Agent names show up everywhere — in the Agents page, in results columns, in citations, in Navi answers — so treat them like column headers in a spreadsheet.

- **Use a short noun phrase that describes the value, not the question.** Prefer `Counterparty name` over `Who is the counterparty?`; prefer `Notice period (days)` over `How many days is the notice period?`.
- **Include units or format hints when they disambiguate.** `Start date (ISO 8601)`, `Purchase price (USD)`, `Tenure (months)`.
- **Keep it under ~40 characters** so it renders cleanly in table headers.
- **Avoid project-specific jargon** that a new teammate would not recognise; the agent will often outlive the reason it was created.
- **One concept per agent.** If the name needs "and", split it into two agents so each value has its own column and its own citations.


## How to iterate on an agent

Treat agent design as an empirical loop, not a one-shot prompt.

1. **Start narrow.** Pick one well-understood document and write the minimal extraction task that works for it.
2. **Run the agent and read every citation.** The citation tells you whether the agent found the right *span*, which matters even when the extracted value happens to look correct.
3. **Look for failure modes, not wins.** Scan results where the agent returned empty, picked the wrong section, or produced a formatting variant you did not expect.
4. **Tighten the task description** to resolve the specific failure, then re-run.
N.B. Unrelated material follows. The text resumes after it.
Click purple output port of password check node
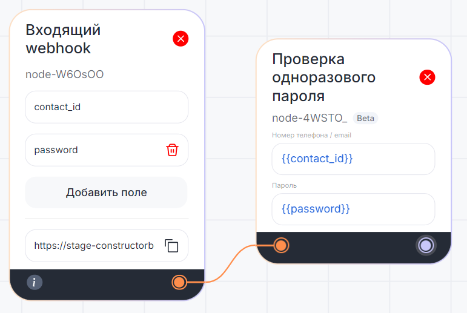This screenshot has height=313, width=467. point(426,245)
Avoid generic wording like "be accurate" — describe the concrete distinction the agent missed.
5. **Expand the document set** once the agent is stable on the seed document. New documents will surface new edge cases; repeat from step 3.
6. **Stop when additional iteration stops changing results.** More words in an extraction task rarely help past that point.


## Writing good extraction tasks

The extraction task is the prompt the agent uses to find and normalise a value on each page.

- **Describe the value first, then where to find it.** "The effective date of the agreement, typically in the preamble or on the signature page" beats "Look at the first page".
- **Specify the output format explicitly.** Dates as ISO 8601, currencies as ISO 4217 codes, amounts as numbers without thousands separators, booleans as `true` / `false`.
- **Pick the right `value_type`.** Only two values are supported end-to-end today:
  - `string` — free text. The default. Use this for anything that is not a pure numeric quantity (dates, booleans, codes, names, clauses, descriptions). Specify the expected format in the extraction task (e.g. "ISO 8601 date `YYYY-MM-DD`", "`true` or `false`") so the agent normalises consistently.
  - `number` — numeric values you will aggregate, compare, or do arithmetic over. Pair with `unit` (e.g. `USD`, `%`, `days`) so resolution and display render correctly.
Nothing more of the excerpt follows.